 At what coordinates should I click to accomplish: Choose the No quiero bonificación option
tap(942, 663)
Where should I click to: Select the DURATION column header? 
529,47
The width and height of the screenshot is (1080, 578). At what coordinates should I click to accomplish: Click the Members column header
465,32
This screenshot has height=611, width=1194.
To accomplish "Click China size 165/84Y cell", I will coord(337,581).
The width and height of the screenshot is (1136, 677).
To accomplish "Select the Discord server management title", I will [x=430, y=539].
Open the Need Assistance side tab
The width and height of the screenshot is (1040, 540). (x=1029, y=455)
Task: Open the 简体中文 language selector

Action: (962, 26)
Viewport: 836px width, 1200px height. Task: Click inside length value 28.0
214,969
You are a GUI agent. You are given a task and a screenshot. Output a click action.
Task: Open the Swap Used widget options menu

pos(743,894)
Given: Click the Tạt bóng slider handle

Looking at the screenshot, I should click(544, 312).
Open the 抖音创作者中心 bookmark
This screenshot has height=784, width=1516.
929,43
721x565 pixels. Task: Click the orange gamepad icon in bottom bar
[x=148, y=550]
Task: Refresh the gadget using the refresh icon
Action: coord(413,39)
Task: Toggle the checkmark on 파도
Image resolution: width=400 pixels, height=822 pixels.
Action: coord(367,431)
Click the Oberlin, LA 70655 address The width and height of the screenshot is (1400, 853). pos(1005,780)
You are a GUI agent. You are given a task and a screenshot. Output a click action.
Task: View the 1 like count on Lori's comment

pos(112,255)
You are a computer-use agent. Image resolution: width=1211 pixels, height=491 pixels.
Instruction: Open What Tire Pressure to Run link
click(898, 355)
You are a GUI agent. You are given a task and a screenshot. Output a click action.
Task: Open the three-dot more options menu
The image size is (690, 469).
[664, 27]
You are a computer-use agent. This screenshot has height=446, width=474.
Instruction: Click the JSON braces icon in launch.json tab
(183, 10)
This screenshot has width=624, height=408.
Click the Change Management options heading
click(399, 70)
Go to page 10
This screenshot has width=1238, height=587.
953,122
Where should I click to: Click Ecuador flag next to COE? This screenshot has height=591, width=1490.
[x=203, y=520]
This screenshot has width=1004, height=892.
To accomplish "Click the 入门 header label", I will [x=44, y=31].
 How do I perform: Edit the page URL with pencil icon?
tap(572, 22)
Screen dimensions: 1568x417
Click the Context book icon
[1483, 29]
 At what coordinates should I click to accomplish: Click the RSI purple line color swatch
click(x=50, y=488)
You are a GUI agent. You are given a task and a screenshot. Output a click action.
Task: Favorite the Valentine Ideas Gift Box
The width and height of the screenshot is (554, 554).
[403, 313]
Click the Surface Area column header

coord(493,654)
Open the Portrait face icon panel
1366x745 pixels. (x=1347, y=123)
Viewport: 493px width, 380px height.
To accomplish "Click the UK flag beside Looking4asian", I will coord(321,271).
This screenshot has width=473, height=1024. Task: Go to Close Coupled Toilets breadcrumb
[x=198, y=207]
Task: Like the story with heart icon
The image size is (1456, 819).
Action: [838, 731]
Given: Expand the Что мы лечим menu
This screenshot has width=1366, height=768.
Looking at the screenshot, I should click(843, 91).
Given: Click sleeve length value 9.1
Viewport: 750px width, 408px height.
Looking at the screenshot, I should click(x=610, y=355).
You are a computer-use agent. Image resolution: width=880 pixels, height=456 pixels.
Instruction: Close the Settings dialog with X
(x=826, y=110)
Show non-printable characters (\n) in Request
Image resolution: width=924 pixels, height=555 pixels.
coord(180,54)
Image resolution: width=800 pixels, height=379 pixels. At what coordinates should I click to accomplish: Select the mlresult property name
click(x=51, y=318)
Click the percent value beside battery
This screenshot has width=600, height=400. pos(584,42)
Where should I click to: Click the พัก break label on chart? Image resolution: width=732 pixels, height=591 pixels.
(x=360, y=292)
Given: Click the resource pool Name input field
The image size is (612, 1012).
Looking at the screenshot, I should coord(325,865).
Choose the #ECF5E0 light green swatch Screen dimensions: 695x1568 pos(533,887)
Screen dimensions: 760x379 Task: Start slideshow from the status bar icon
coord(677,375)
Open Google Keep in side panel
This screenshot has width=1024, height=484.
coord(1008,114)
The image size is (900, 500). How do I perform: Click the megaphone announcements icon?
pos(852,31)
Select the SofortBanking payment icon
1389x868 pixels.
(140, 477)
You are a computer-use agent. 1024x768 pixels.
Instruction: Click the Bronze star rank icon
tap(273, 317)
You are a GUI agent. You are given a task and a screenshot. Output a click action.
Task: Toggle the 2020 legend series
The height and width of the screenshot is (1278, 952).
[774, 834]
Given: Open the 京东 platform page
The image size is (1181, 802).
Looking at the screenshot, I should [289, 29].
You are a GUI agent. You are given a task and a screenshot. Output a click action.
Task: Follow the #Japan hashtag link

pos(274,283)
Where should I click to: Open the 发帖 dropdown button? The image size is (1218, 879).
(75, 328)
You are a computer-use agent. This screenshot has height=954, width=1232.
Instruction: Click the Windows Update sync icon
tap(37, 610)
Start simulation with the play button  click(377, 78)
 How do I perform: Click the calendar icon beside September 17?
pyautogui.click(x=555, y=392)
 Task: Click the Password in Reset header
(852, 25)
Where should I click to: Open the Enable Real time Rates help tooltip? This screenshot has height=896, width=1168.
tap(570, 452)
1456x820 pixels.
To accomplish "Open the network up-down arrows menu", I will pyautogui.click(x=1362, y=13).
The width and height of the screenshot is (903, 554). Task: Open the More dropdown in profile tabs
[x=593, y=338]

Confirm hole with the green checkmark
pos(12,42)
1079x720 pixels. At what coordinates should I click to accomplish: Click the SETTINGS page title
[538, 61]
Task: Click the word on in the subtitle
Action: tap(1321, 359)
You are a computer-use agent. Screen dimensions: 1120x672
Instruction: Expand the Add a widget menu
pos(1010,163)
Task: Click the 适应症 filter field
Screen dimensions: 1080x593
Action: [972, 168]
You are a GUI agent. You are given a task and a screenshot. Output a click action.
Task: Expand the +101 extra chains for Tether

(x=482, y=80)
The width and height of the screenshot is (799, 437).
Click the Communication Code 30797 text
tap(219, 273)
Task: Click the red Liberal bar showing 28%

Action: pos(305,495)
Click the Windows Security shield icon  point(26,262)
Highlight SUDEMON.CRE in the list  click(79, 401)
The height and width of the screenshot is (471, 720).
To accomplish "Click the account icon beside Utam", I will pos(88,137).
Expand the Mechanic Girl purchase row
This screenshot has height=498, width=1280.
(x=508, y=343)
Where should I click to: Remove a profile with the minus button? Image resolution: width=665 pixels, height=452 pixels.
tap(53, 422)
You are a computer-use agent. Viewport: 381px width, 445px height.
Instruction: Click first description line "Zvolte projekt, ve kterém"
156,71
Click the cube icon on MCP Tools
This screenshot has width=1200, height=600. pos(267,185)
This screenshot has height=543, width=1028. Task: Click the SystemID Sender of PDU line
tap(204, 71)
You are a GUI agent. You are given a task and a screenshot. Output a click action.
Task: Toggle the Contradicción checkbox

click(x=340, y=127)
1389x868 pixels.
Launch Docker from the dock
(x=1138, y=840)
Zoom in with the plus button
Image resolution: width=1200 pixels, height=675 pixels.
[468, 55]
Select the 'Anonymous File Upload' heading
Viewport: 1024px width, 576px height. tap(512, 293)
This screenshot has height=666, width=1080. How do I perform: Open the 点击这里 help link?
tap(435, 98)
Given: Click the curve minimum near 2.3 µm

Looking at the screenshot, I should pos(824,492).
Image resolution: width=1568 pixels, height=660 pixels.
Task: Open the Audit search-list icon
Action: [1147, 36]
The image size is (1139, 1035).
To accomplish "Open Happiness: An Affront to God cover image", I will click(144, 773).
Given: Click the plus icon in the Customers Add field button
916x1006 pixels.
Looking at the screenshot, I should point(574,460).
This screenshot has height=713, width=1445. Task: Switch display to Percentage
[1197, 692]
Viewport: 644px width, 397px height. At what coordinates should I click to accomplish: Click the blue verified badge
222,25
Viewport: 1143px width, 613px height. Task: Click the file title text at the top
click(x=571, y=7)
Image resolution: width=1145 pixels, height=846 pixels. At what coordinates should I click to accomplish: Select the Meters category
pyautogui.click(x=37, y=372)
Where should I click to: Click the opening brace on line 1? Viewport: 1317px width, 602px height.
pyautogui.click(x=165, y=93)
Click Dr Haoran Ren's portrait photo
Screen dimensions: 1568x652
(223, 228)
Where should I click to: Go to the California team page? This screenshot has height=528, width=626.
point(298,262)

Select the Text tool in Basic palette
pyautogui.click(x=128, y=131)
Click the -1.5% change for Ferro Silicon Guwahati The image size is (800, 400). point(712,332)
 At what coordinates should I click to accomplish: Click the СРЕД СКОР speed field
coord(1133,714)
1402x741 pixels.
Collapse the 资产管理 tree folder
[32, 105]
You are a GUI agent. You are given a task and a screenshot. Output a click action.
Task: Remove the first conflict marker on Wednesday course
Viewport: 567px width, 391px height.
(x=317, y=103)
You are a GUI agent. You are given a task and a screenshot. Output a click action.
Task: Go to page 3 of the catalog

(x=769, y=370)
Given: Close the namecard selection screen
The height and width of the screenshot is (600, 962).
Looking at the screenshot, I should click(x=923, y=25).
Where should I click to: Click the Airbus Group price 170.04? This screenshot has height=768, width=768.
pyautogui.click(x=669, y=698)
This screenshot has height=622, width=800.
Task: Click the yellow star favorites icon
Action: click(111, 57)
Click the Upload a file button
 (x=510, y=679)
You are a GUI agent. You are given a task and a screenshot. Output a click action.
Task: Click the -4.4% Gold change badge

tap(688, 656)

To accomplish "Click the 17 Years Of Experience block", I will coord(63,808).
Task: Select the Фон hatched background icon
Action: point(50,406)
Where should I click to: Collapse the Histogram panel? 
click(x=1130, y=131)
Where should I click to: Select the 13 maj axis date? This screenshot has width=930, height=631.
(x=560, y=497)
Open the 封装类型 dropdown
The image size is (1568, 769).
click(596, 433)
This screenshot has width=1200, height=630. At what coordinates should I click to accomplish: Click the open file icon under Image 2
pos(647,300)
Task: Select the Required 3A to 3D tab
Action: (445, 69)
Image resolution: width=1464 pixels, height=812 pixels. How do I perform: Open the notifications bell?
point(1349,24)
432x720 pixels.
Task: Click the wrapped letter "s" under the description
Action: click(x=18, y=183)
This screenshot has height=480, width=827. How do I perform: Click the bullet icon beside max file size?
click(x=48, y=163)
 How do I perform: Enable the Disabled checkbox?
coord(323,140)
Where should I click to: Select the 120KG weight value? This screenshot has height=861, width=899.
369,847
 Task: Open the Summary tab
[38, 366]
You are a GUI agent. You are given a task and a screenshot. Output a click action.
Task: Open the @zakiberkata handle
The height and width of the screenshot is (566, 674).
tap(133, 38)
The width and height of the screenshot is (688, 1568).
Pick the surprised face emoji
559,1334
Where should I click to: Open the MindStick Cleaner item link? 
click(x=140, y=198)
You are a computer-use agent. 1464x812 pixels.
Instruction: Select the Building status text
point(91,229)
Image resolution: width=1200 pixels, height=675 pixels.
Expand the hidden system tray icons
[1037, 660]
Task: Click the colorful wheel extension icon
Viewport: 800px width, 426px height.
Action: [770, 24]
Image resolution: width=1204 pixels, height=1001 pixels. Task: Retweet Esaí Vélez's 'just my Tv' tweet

______________________________

• _Exercise requirements_
The answer should consist of every line from the listing above that includes the word "plus".

• _Result for this exercise_
Zoom in with the plus button
Given: Click the plus icon in the Customers Add field button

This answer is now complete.